The problem —
Please output each entry in the material beneath exactly as shown.

Recorded information —
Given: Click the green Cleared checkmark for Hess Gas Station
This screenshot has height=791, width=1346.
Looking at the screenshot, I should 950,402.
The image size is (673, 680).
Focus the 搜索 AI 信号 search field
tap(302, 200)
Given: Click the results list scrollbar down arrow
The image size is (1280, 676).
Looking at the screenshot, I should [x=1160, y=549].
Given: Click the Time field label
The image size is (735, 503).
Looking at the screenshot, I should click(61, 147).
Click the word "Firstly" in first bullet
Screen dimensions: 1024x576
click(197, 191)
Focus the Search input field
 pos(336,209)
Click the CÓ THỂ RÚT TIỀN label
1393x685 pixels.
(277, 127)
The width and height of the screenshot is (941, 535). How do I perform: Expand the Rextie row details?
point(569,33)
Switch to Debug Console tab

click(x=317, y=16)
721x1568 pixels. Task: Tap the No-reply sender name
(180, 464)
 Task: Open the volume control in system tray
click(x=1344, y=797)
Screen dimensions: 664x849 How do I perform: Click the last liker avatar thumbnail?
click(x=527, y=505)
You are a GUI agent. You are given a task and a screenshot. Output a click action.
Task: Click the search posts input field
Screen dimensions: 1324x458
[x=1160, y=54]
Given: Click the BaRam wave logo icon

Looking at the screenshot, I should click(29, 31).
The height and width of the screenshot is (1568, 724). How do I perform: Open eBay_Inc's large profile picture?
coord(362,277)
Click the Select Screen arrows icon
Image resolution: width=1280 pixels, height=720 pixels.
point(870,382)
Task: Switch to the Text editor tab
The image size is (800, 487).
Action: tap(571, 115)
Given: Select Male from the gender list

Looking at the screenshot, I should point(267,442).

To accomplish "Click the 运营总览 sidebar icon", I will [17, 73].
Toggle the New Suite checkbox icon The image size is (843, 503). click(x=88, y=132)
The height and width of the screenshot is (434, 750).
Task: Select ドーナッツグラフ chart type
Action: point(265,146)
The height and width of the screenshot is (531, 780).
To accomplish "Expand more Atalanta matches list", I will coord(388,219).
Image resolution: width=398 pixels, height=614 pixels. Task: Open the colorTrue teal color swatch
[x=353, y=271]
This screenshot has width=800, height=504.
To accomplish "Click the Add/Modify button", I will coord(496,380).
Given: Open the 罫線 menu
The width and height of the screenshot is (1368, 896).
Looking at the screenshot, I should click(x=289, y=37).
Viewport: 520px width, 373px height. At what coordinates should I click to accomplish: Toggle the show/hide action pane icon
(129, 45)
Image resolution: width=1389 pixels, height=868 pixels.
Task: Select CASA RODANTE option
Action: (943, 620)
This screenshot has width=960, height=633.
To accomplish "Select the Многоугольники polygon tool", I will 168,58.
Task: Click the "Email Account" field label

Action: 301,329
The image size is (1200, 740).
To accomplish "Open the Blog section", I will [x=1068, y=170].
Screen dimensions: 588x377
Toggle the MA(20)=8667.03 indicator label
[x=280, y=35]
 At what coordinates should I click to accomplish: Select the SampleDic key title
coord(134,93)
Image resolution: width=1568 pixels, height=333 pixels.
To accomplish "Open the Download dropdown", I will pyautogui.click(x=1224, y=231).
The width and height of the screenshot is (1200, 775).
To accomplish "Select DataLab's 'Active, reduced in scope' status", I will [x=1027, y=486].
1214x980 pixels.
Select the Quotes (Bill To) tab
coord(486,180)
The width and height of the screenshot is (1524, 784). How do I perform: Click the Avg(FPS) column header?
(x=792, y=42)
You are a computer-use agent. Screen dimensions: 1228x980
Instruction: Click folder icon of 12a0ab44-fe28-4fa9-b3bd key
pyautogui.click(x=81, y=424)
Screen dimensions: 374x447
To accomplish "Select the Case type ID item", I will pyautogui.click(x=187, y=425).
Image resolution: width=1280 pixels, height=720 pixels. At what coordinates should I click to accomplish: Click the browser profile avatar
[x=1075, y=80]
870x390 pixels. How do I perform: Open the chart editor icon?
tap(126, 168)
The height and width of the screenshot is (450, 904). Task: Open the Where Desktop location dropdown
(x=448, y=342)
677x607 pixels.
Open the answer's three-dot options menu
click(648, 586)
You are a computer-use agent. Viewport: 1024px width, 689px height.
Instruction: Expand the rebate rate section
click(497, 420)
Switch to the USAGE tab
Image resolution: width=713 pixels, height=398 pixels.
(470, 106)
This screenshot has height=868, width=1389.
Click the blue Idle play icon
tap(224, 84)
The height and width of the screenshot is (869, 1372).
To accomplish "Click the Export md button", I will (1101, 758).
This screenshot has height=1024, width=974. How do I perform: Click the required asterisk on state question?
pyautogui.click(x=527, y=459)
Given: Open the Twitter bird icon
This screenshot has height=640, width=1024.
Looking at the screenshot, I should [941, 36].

Response to the task —
Given: Click the green Cleared checkmark for Hess Gas Station
This screenshot has height=791, width=1346.
Looking at the screenshot, I should 950,402.
The image size is (673, 680).
Focus the 搜索 AI 信号 search field
tap(302, 200)
Given: Click the results list scrollbar down arrow
The image size is (1280, 676).
Looking at the screenshot, I should [x=1160, y=549].
Given: Click the Time field label
The image size is (735, 503).
Looking at the screenshot, I should click(61, 147).
Click the word "Firstly" in first bullet
Screen dimensions: 1024x576
click(197, 191)
Focus the Search input field
 pos(336,209)
Click the CÓ THỂ RÚT TIỀN label
1393x685 pixels.
(277, 127)
The width and height of the screenshot is (941, 535). How do I perform: Expand the Rextie row details?
point(569,33)
Switch to Debug Console tab

click(x=317, y=16)
721x1568 pixels. Task: Tap the No-reply sender name
(180, 464)
 Task: Open the volume control in system tray
click(x=1344, y=797)
Screen dimensions: 664x849 How do I perform: Click the last liker avatar thumbnail?
click(x=527, y=505)
You are a GUI agent. You are given a task and a screenshot. Output a click action.
Task: Click the search posts input field
Screen dimensions: 1324x458
[x=1160, y=54]
Given: Click the BaRam wave logo icon

Looking at the screenshot, I should click(29, 31).
The height and width of the screenshot is (1568, 724). How do I perform: Open eBay_Inc's large profile picture?
coord(362,277)
Click the Select Screen arrows icon
Image resolution: width=1280 pixels, height=720 pixels.
point(870,382)
Task: Switch to the Text editor tab
The image size is (800, 487).
Action: tap(571, 115)
Given: Select Male from the gender list

Looking at the screenshot, I should point(267,442).

To accomplish "Click the 运营总览 sidebar icon", I will [17, 73].
Toggle the New Suite checkbox icon The image size is (843, 503). click(x=88, y=132)
The height and width of the screenshot is (434, 750).
Task: Select ドーナッツグラフ chart type
Action: point(265,146)
The height and width of the screenshot is (531, 780).
To accomplish "Expand more Atalanta matches list", I will coord(388,219).
Image resolution: width=398 pixels, height=614 pixels. Task: Open the colorTrue teal color swatch
[x=353, y=271]
This screenshot has width=800, height=504.
To accomplish "Click the Add/Modify button", I will coord(496,380).
Given: Open the 罫線 menu
The width and height of the screenshot is (1368, 896).
Looking at the screenshot, I should click(x=289, y=37).
Viewport: 520px width, 373px height. At what coordinates should I click to accomplish: Toggle the show/hide action pane icon
(129, 45)
Image resolution: width=1389 pixels, height=868 pixels.
Task: Select CASA RODANTE option
Action: (943, 620)
This screenshot has width=960, height=633.
To accomplish "Select the Многоугольники polygon tool", I will 168,58.
Task: Click the "Email Account" field label

Action: 301,329
The image size is (1200, 740).
To accomplish "Open the Blog section", I will [x=1068, y=170].
Screen dimensions: 588x377
Toggle the MA(20)=8667.03 indicator label
[x=280, y=35]
 At what coordinates should I click to accomplish: Select the SampleDic key title
coord(134,93)
Image resolution: width=1568 pixels, height=333 pixels.
To accomplish "Open the Download dropdown", I will pyautogui.click(x=1224, y=231).
The width and height of the screenshot is (1200, 775).
To accomplish "Select DataLab's 'Active, reduced in scope' status", I will [x=1027, y=486].
1214x980 pixels.
Select the Quotes (Bill To) tab
coord(486,180)
The width and height of the screenshot is (1524, 784). How do I perform: Click the Avg(FPS) column header?
(x=792, y=42)
You are a computer-use agent. Screen dimensions: 1228x980
Instruction: Click folder icon of 12a0ab44-fe28-4fa9-b3bd key
pyautogui.click(x=81, y=424)
Screen dimensions: 374x447
To accomplish "Select the Case type ID item", I will pyautogui.click(x=187, y=425).
Image resolution: width=1280 pixels, height=720 pixels. At what coordinates should I click to accomplish: Click the browser profile avatar
[x=1075, y=80]
870x390 pixels. How do I perform: Open the chart editor icon?
tap(126, 168)
The height and width of the screenshot is (450, 904). Task: Open the Where Desktop location dropdown
(x=448, y=342)
677x607 pixels.
Open the answer's three-dot options menu
click(648, 586)
You are a computer-use agent. Viewport: 1024px width, 689px height.
Instruction: Expand the rebate rate section
click(497, 420)
Switch to the USAGE tab
Image resolution: width=713 pixels, height=398 pixels.
(470, 106)
This screenshot has height=868, width=1389.
Click the blue Idle play icon
tap(224, 84)
The height and width of the screenshot is (869, 1372).
To accomplish "Click the Export md button", I will (1101, 758).
This screenshot has height=1024, width=974. How do I perform: Click the required asterisk on state question?
pyautogui.click(x=527, y=459)
Given: Open the Twitter bird icon
This screenshot has height=640, width=1024.
Looking at the screenshot, I should [941, 36].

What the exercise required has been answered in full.